● Description of the task:
Skip the pictures. Quote every line below, exactly, from the one with "Given: Click Astros" through the final line.

● Task input:

★ ★ ★ ★

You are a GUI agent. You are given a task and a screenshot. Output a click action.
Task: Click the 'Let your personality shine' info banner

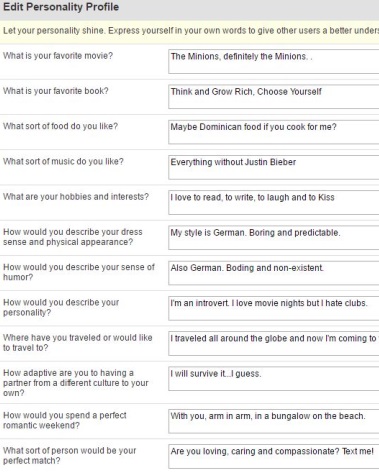(x=189, y=31)
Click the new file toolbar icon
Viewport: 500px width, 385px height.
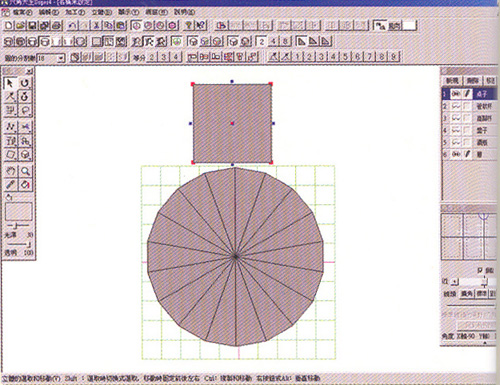tap(9, 25)
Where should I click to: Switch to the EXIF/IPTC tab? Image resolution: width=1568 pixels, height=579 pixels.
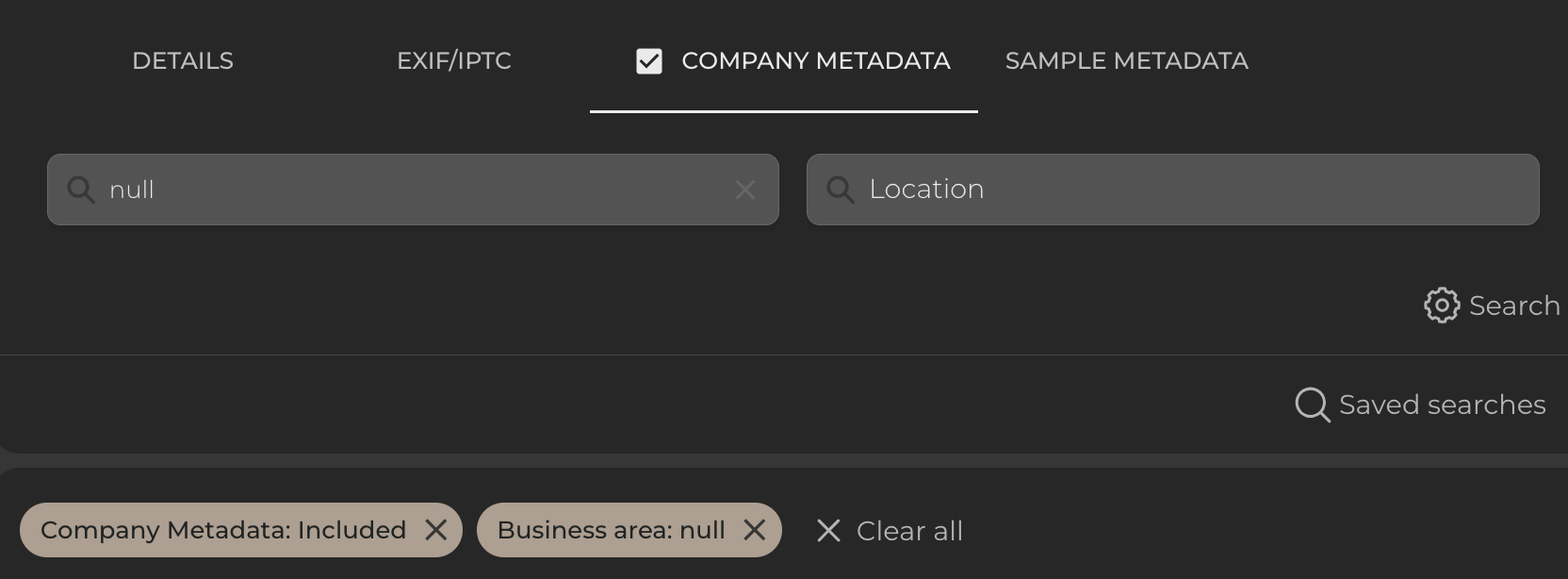(454, 60)
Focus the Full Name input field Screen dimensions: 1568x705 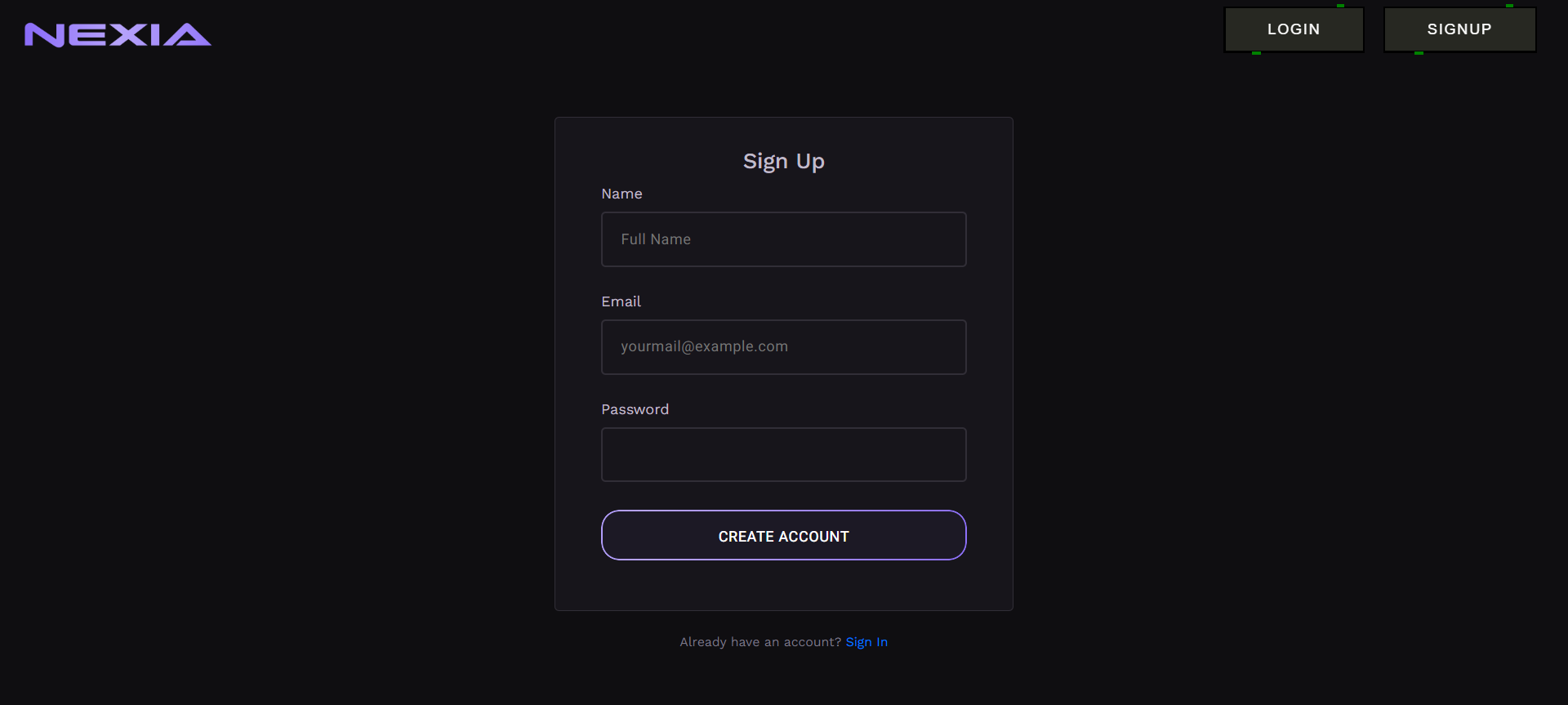pos(783,239)
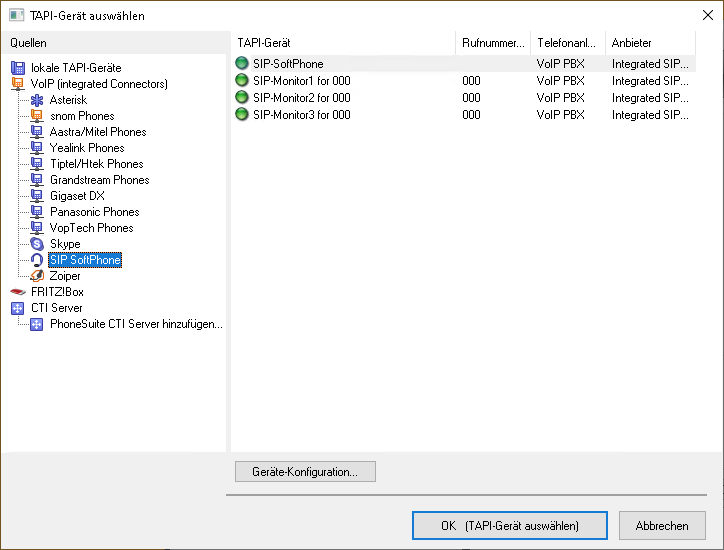Image resolution: width=724 pixels, height=550 pixels.
Task: Select Grandstream Phones in sources tree
Action: [x=99, y=180]
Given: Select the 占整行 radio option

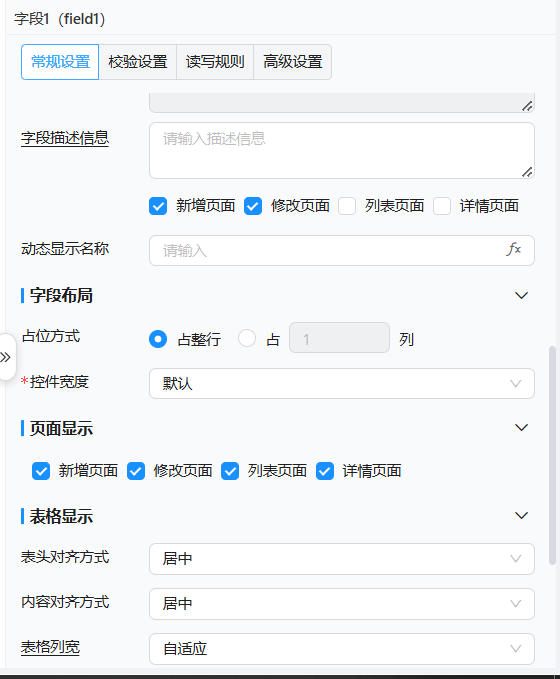Looking at the screenshot, I should (x=158, y=339).
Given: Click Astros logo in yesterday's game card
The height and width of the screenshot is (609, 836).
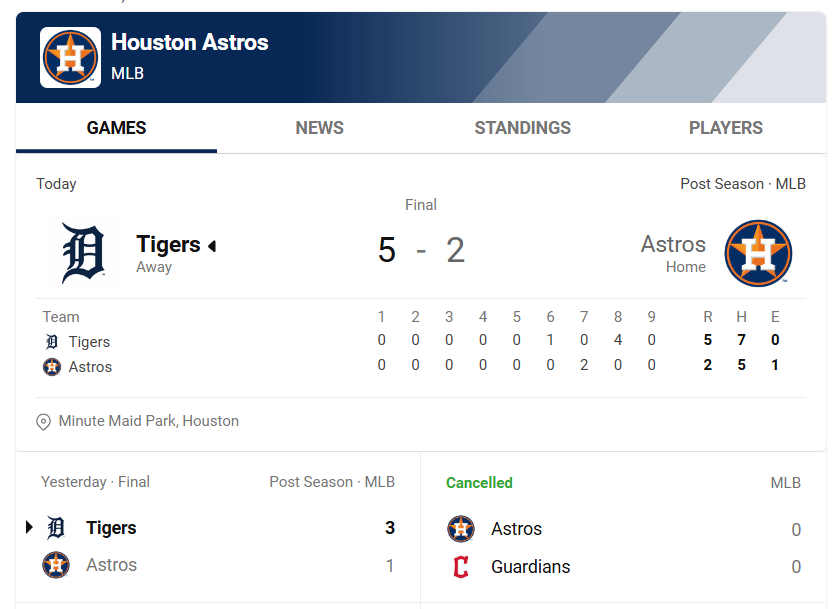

★ ★ ★ ★

● Written solution:
Given: Click Astros logo in yesterday's game card
The height and width of the screenshot is (609, 836).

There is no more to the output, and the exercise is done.